If LinkedIn was using MarkLogic, they would most likely be able to replace Espresso, Zoie, Bobo, and their graph database in one fell swoop. These are the systems that support “People You May Know”, the InMail messaging system, faceted search, and also the analytics they run via Hadoop jobs—all features similar to ones MarkLogic is already supporting for other customers.
MarkLogic is a document database not too different from Espresso. According to LinkedIn, they needed a NoSQL database that supports distributed transactions across a set of documents, maintains consistency to act as a single source-of-truth for user data, integrates with the entire data ecosystem as a platform for developers to build on, and has schema awareness and rich functionality such as indexing and search. Check, check, check, and check—MarkLogic has all of these features out-of-the-box. One example showing a similar capability is MarkMail, an application MarkLogic built in-house that is used to archive and search millions of emails.
MarkLogic can do more than LinkedIn’s Espresso. MarkLogic could act as a search engine to replace Zoie/Bobo because MarkLogic uses a universal index, with the ability to configure 25 different text indexes and three different range indexes. These indexes also enable faceted search. This all comes built-in with MarkLogic, not bolt-on like other solutions do with Lucene or Solr. One example of a search experience built on MarkLogic is Springer Images, a searchable database of 8.4 million scientific documents including journals, books, series, protocols and reference works. Not quite the 200+ million users that LinkedIn has, but definitely not too shabby. Besides Springer, MarkLogic has other, larger examples with LexisNexis and the Defense Intelligence Agency but they are not publicly accessible.
MarkLogic could also act as LinkedIn’s distributed graph system. MarkLogic has support for semantics in that MarkLogic can store RDF triples, using SPARQL as its query language. RDF is the language of the semantic web, allowing relationships with nodes and edges to be created and searched. This feature was introduced in MarkLogic 7 last year, and gives MarkLogic the unique ability among NoSQL databases to act as both a document and graph database. One early example of this feature in production is the LDS Church’s Gospel Topics Explorer. Another example is a proprietary tool called GoldminR, developed by a startup called FactGem.
MarkLogic integrates with Hadoop. Replacing Kafka and Azkaban would probably be a stretch, but MarkLogic might be able to tackle that as well. MarkLogic is great at combing the capabilities of operational and analytical systems, using tiered storage and integrating with Hadoop to support real-time analytics. This means that the batch jobs that Kafka is used for wouldn’t really be necessary because it would be done in real-time with MarkLogic. All that ETL work done by Azkaban—probably wouldn’t need to worry about that either since all the data would be in one place in MarkLogic.

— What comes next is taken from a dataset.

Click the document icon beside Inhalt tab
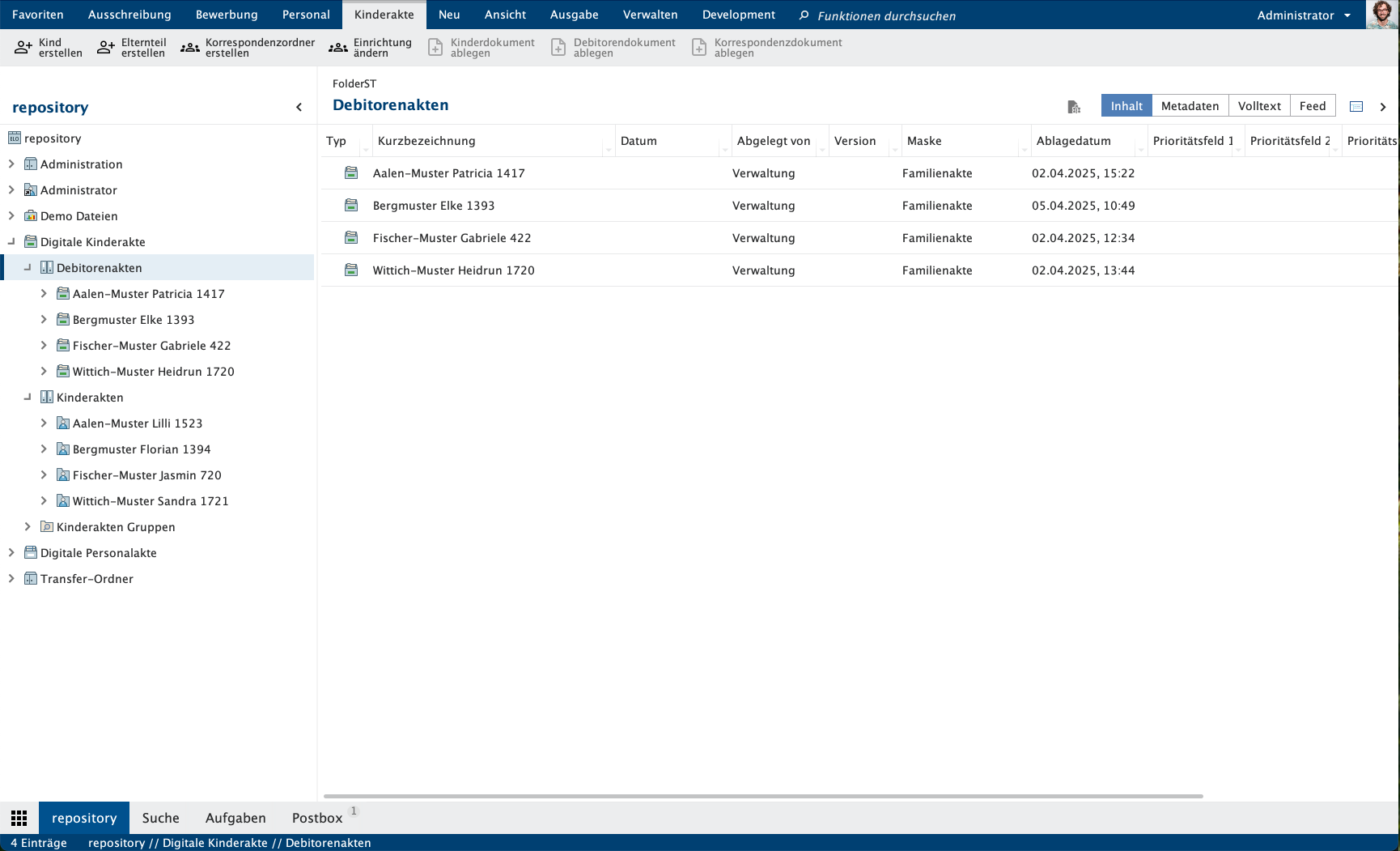Viewport: 1400px width, 851px height. point(1074,106)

New Features with MarkLogic. While LinkedIn is great, there are still some limitations to features such as search. For example, what about those hidden gems that some people put in their profile that you want to search for but aren’t captured as profile attributes? What about alerts for job postings? Or, what if you wanted to see what your network looked like at a certain point in time (ie. Who you knew when)? MarkLogic would make all of these features possible. Users could easily conduct rich search queries across unstructured profile information, get alerts created for job or other searches, and leverage bitemporal (new feature in MarkLogic 8) to view what data looked like at a historical time-stamp.
It’s really tempting to build everything from scratch and certainly LinkedIn has done an impressive job. But even Jay Kreps, Principal Staff Engineer at LinkedIn, has been quoted by GigaOM saying “the constant cycle of building new systems is ‘kind of a hamster wheel.’”
Sometimes, it’s nice to get off the hamster wheel and benefit from a tool that’s already built. Why not reimagine your data with MarkLogic? Just sayin.’